Assigned task ▸ How many lines in the material below include the word "agent"? Give only the number.

Exercise data ▸
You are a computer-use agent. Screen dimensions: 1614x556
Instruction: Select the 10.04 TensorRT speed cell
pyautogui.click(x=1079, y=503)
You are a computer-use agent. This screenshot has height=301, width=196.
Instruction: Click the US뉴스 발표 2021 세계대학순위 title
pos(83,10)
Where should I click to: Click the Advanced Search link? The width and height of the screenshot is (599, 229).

--

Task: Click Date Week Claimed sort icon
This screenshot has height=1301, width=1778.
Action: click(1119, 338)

...

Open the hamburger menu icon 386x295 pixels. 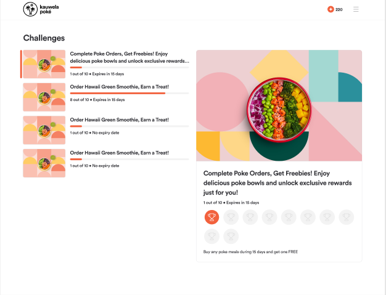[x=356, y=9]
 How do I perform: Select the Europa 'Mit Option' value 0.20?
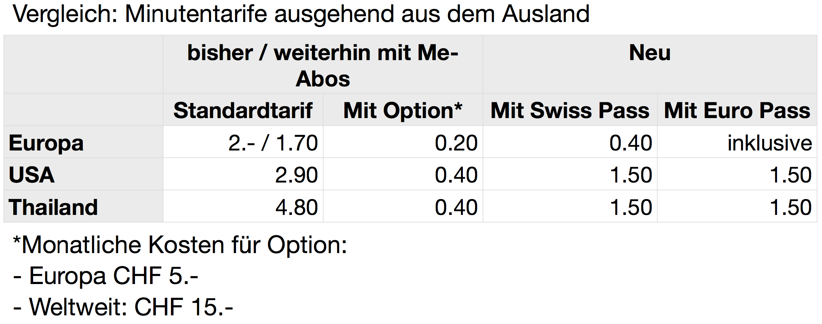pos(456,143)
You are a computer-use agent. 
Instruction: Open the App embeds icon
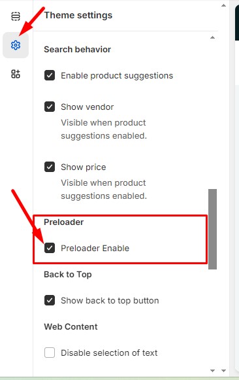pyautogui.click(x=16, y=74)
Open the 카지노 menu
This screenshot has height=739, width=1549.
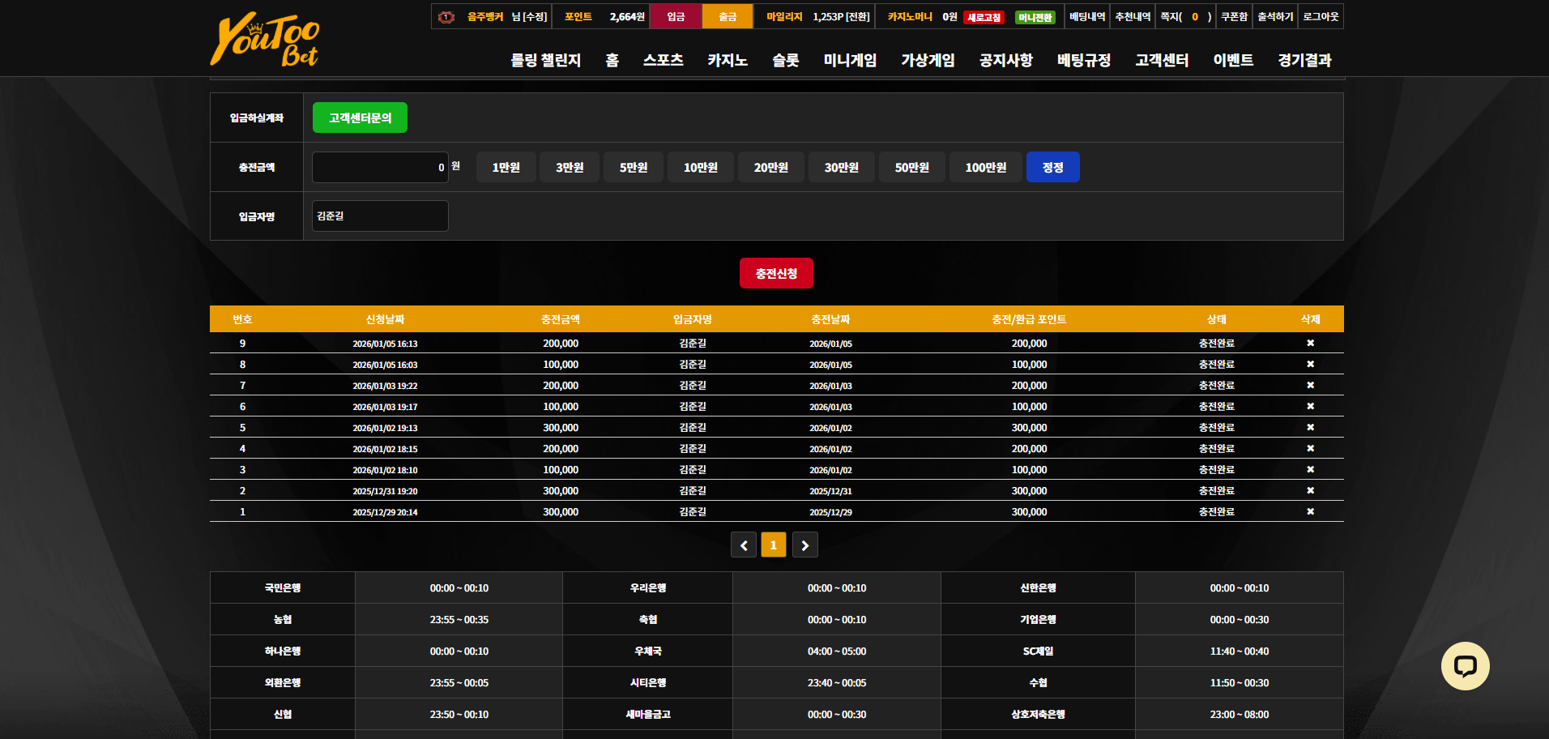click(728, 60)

Answer space ▸ 3